Like the business-savvy Kitty in “Gunsmoke,” the young women in “Elles” may appear unfazed by any moral conflicts or even the gross factor of having sex with strangers—some older than their fathers—but they do show signs of wear nonetheless, and the director eschews niceties by forcing us to watch some graphic scenes of them submitting to certain sexual favors akin to torture techniques. The shock factor may put off some, especially men who might feel uncomfortable having their sex portrayed with such cruel strokes (including male film critics—this film has been panned by so many of them) but just go to porn sites and see what it is men get off on, or talk to a few prostitutes yourself.

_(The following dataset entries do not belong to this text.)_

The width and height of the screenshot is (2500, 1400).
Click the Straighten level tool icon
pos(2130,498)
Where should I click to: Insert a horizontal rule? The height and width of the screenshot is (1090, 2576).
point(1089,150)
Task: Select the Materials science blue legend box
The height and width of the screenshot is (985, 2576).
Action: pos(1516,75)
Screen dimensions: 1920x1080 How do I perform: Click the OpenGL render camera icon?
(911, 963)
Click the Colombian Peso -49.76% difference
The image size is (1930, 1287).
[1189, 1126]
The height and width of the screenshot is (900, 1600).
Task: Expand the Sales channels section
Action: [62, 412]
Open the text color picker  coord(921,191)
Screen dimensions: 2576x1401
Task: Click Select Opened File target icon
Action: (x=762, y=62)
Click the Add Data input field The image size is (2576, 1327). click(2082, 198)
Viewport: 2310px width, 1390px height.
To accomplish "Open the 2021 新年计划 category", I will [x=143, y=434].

And, just to be fair, even “nice” women aren’t excluded from the “secret” world of “dirty sex.” This is where “Elles” rises above the rather one-sided concerns of its thesis, and excels in Juliette Binoche’s portrayal of a woman who lives with the hypocrisies of playing the feminine role within the confines of a male-dominated bourgeois society while remaining fiercely independent. Binoche’s performance is an amazing mixture of sexual need, reserved composure, and barely suppressed anger—a woman living in an imperfect world.

It is still a man’s world—not just within the macho French culture that “Elles” portrays—and women have to live in it. We may be far from the middle ages, but we still have those penises to deal with. As the saying goes, it’s complicated, but I can assure you—envy has nothing to do with it.